The least expensive source of carbon for recycling into fuel is flue-gas emissions from fossil-fuel combustion, where it can be extracted for about US$7.50 per ton. Automobile exhaust gas capture has also been proposed to be economical but would require extensive design changes or retrofitting. Since carbonic acid in seawater is in chemical equilibrium with atmospheric carbon dioxide, extraction of carbon from seawater has been studied. Researchers have estimated that carbon extraction from seawater would cost about $50 per ton. Carbon capture from ambient air is more costly, at between $600 and $1000 per ton and is considered impractical for fuel synthesis or carbon sequestration.

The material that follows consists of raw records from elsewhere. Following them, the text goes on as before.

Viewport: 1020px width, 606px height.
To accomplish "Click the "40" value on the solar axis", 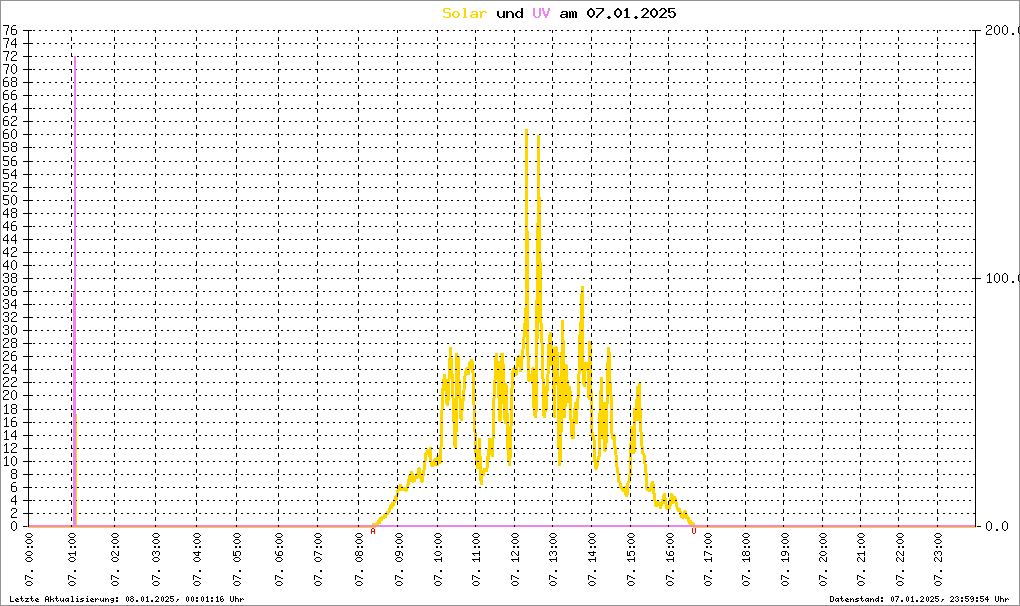I will 10,265.
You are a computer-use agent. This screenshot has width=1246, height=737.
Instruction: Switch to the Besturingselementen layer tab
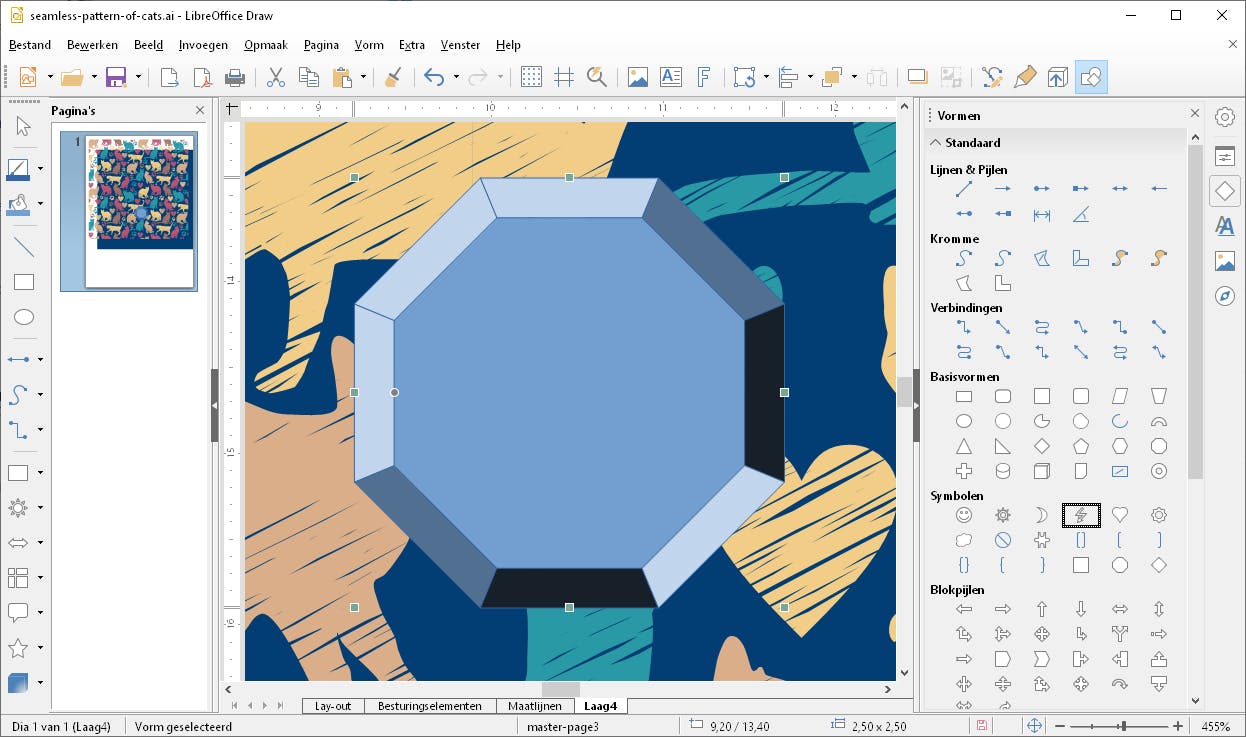click(x=429, y=706)
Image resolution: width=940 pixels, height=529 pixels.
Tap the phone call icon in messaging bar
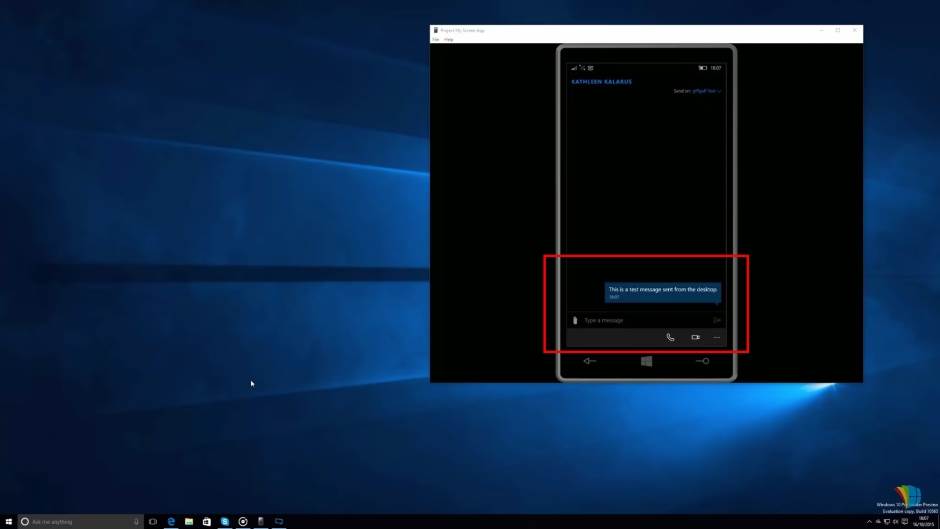coord(670,337)
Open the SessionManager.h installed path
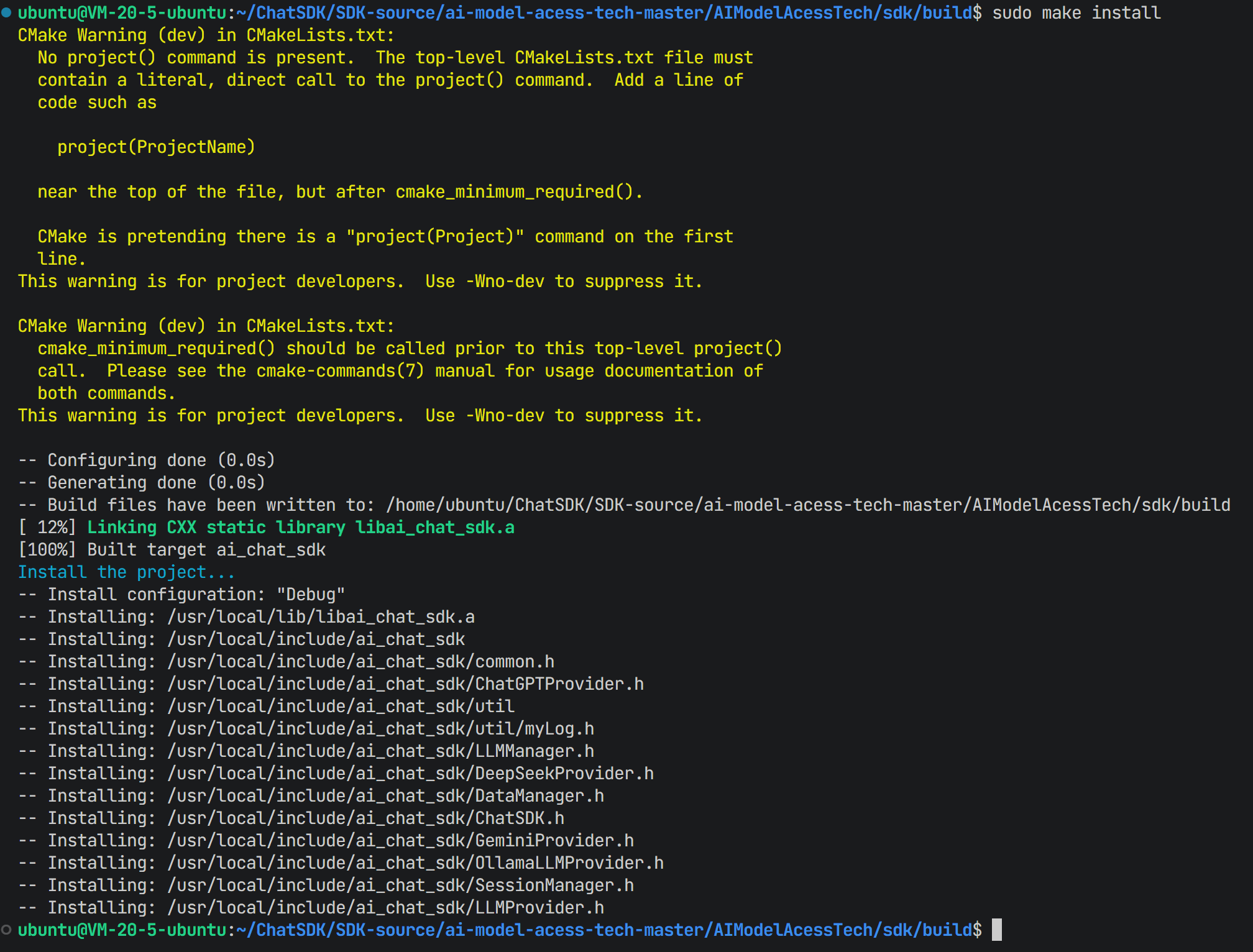The image size is (1253, 952). (400, 886)
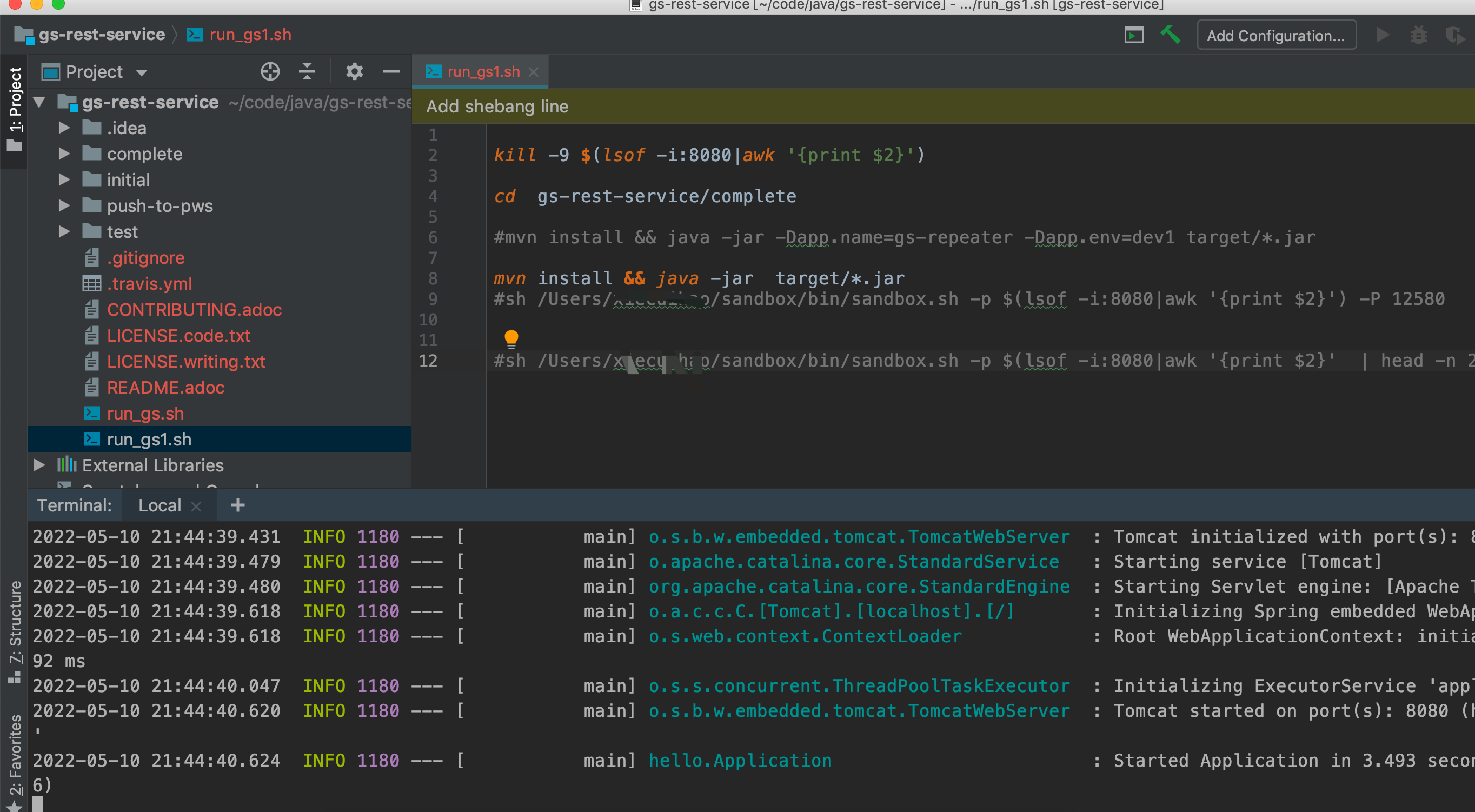1475x812 pixels.
Task: Open a new terminal session with plus
Action: point(237,505)
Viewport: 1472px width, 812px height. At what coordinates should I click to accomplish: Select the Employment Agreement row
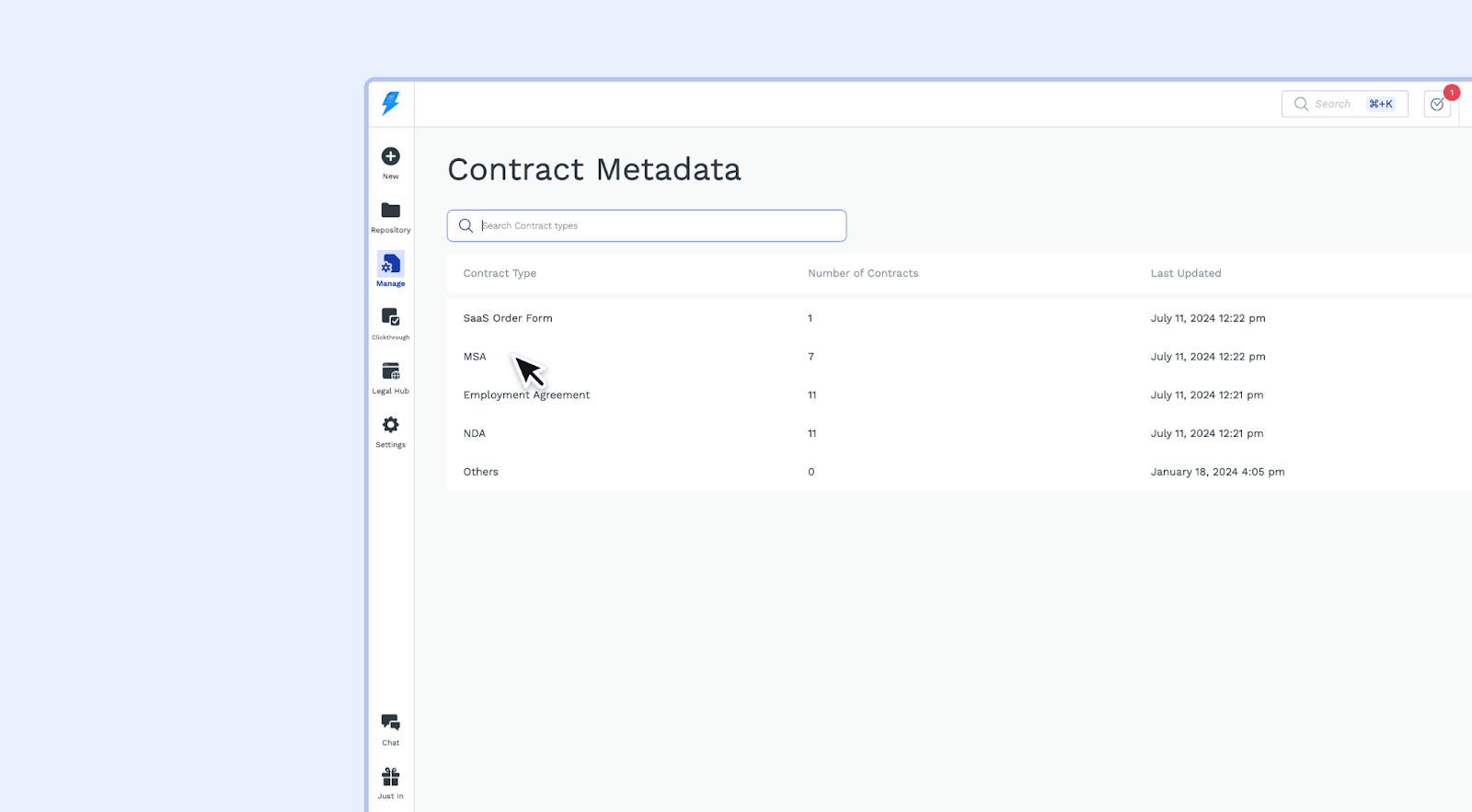(x=526, y=395)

Nighttime wind power is considered the most economical form of electrical power with which to synthesize fuel, because the load curve for electricity peaks sharply during the warmest hours of the day, but wind tends to blow slightly more at night than during the day. Therefore, the price of nighttime wind power is often much less expensive than any alternative. Off-peak wind power prices in high wind penetration areas of the U.S. averaged 1.64 cents per kilowatt-hour in 2009, but only 0.71 cents/kWh during the least expensive six hours of the day. Typically, wholesale electricity costs 2 to 5 cents/kWh during the day. Commercial fuel synthesis companies suggest they can produce fuel for less than petroleum fuels when oil costs more than $55 per barrel. The U.S. Navy estimates that shipboard production of jet fuel from nuclear power would cost about $6 per gallon. While that was about twice the petroleum fuel cost in 2010, it is expected to be much less than the market price in less than five years if recent trends continue. Moreover, since the delivery of fuel to a carrier battle group costs about $8 per gallon, shipboard production is already much less expensive. However, U.S. civilian nuclear power is considerably more expensive than wind power. The Navy's estimate that 100 megawatts can produce 41,000 gallons of fuel per day indicates that terrestrial production from wind power would cost less than $1 per gallon.
Hydrogen and formic acid
Hydrogen is an emissionless fuel. The byproduct of hydrogen burning is water, although some mono-nitrogen oxides NOx are produced when hydrogen is burned with air.Another fuel is formic acid. The fuel is used by converting it first to hydrogen and using that in a fuel cell. Formic acid is much more easy to store than hydrogen.